25. 前記構築物が、配列番号４のヌクレオチド配列、又は配列番号４のヌクレオチド配列に対して少なくとも９０％の同一性を有するヌクレオチド配列を含むか、又はそれからなる、請求項２４に記載の構築物。
26. 配列番号１の参照ＨＩＶ配列に対して付番された位置５８５０～６３４１に対応するヌクレオチドの欠失をさらに含む、請求項２３～２５のいずれか一項に記載の構築物。
27. 前記構築物が、配列番号１の参照ＨＩＶ配列に対して付番された位置１～６３４、６３５～７８９、６８６～８２３、７９０～２２９２、２０８５～３１５８、５６３１～５８４９、４７７８～４８９８、６３４２～８７８５、７７５９～７９９２、８３６９～８４１４、８３６９～８６４３、９０４９～９７０９に対応するヌクレオチドを含む、請求項２６に記載の構築物。
28. 前記構築物が、配列番号５のヌクレオチド配列、又は配列番号５のヌクレオチド配列に対して少なくとも９０％の同一性を有するヌクレオチド配列を含むか、又はそれからなる、請求項２６又は２７に記載の構築物。
29. 前記構築物が、ＨＩＶ Ｐｏｌをコードするヌクレオチド配列における欠失を含む、請求項１～２８のいずれか一項に記載の構築物。
30. 前記構築物が、ＨＩＶ Ｖｉｆをコードするヌクレオチド配列の欠失を含む、請求項１～２９のいずれか一項に記載の構築物。

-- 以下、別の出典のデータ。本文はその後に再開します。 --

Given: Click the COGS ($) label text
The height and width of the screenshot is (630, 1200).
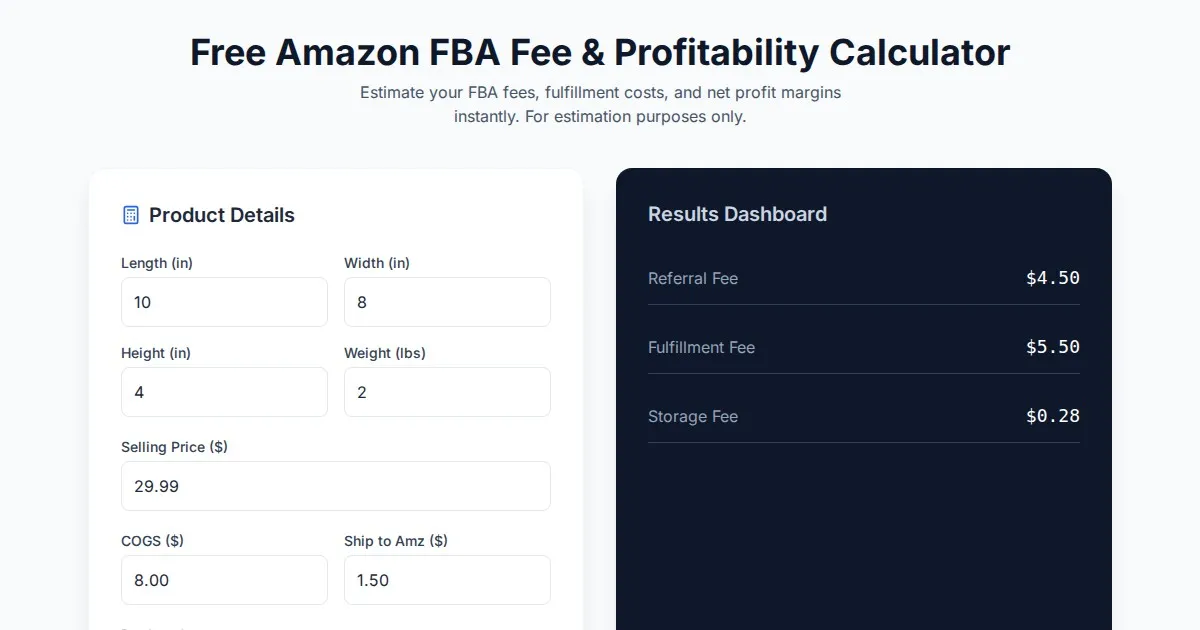Looking at the screenshot, I should tap(152, 541).
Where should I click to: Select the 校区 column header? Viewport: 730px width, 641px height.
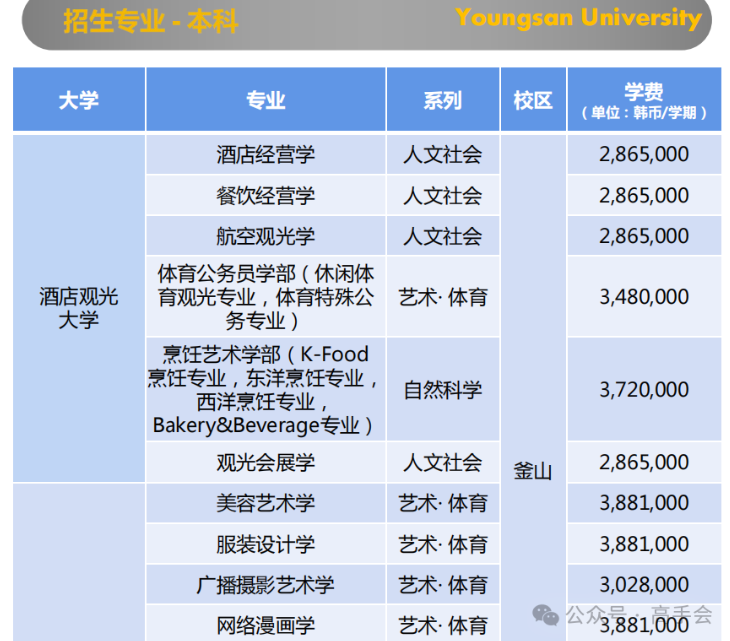pyautogui.click(x=533, y=100)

31. 前記構築物が、ＨＩＶ Ｖｐｒをコードするヌクレオチド配列の欠失を含む、請求項１～３０のいずれか一項に記載の構築物。
32. 前記構築物が、ＨＩＶ Ｔａｔをコードするヌクレオチド配列の欠失を含む、請求項１～３１のいずれか一項に記載の構築物。
33. 前記構築物が、ＨＩＶ Ｒｅｖをコードするヌクレオチド配列の欠失を含む、請求項１～３２のいずれか一項に記載の構築物。

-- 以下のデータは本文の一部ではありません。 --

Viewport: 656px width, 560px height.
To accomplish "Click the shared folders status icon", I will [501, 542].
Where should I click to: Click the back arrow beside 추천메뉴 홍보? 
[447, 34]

34. 前記構築物が、ＨＩＶ Ｖｐｕをコードするヌクレオチド配列の欠失を含む、請求項１～３３のいずれか一項に記載の構築物。
35. 前記構築物が、ＨＩＶ Ｅｎｖをコードするヌクレオチド配列の欠失を含む、請求項１～３４のいずれか一項に記載の構築物。
36. 前記構築物が、ＨＩＶ Ｎｅｆをコードするヌクレオチド配列の欠失を含む、請求項１～３５のいずれか一項に記載の構築物。
37. 前記構築物が、ＨＩＶ Ｇａｇをコードするヌクレオチド配列の欠失を含む、請求項１～３６のいずれか一項に記載の構築物。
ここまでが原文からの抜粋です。